- WHAT IS BEING ASKED -
A word-for-word copy is needed of the line containing "Image resolution: width=980" and every line after it through the end of the records below, leaving out all pictures.

┌──

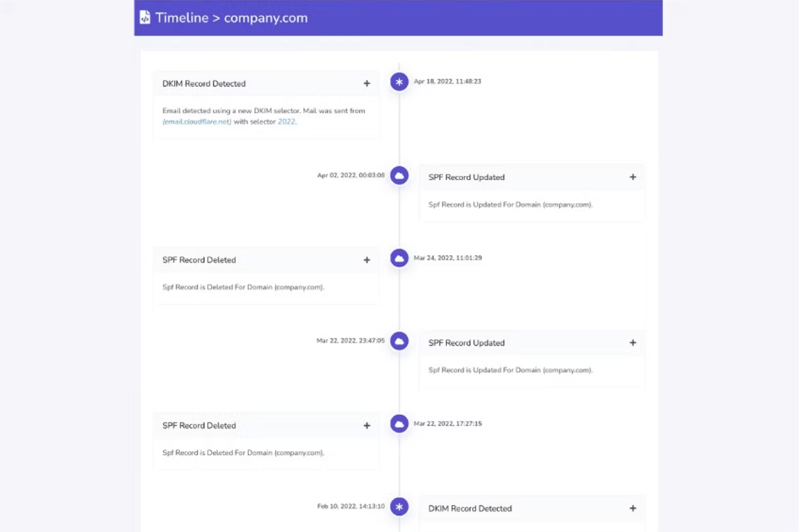Click the Apr 18, 2022 timestamp

[x=447, y=81]
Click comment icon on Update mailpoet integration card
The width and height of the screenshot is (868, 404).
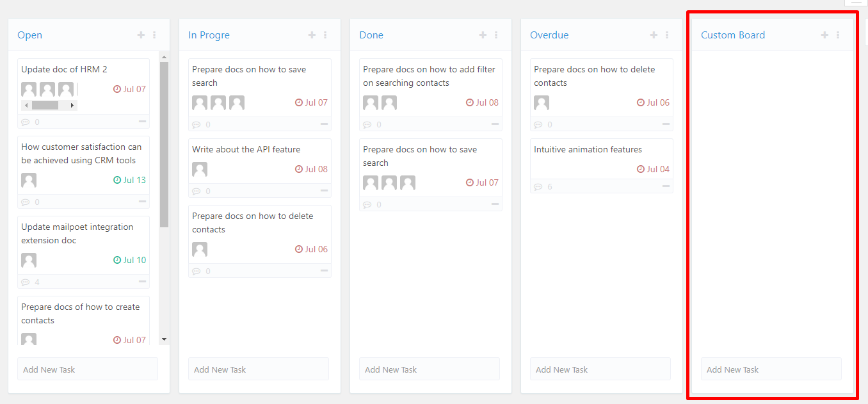pyautogui.click(x=26, y=282)
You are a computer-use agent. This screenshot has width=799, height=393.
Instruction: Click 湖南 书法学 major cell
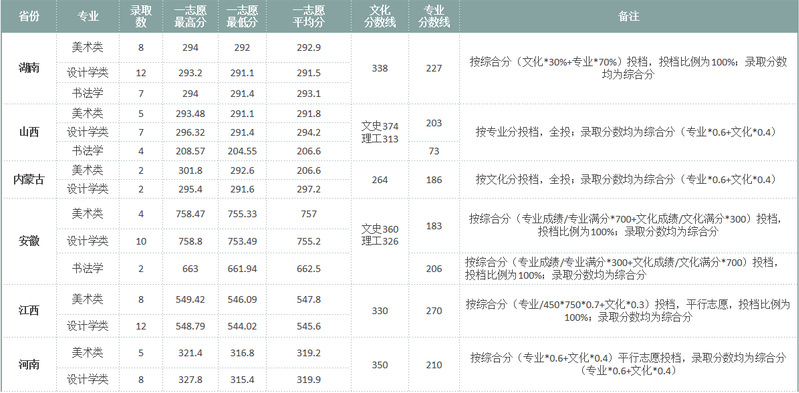click(88, 93)
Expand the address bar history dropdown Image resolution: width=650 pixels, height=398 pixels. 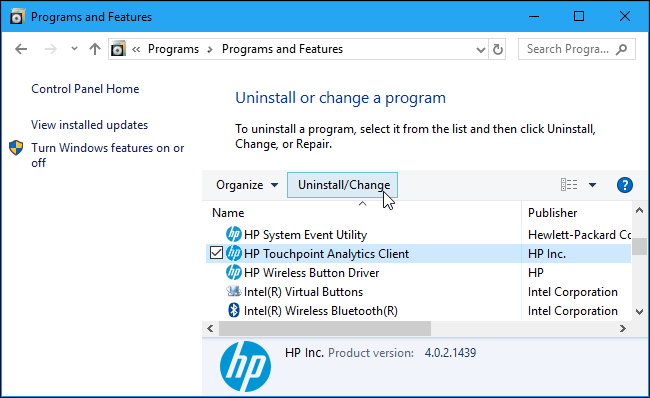[480, 50]
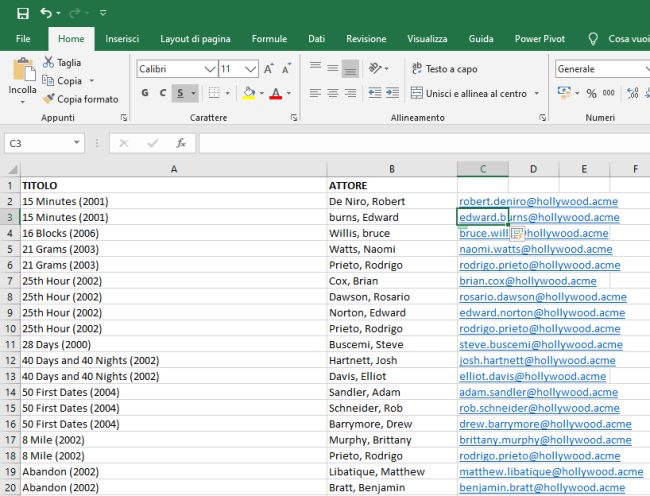Open the Calibri font name dropdown
The width and height of the screenshot is (650, 496).
tap(209, 69)
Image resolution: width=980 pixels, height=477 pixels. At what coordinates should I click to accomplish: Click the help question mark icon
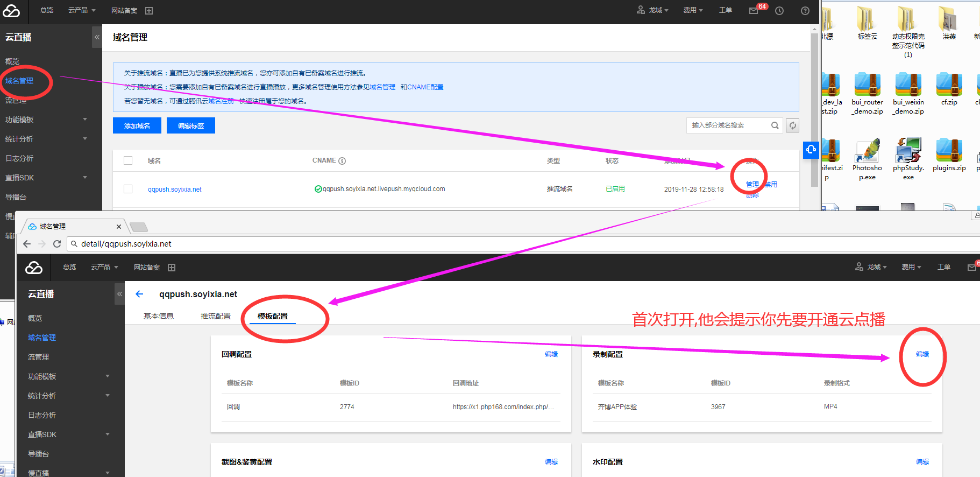[805, 11]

└──

- SOLVED EXERCISE -
Image resolution: width=980 pixels, height=477 pixels. At what coordinates should I click to accomplish: Click the help question mark icon
[805, 11]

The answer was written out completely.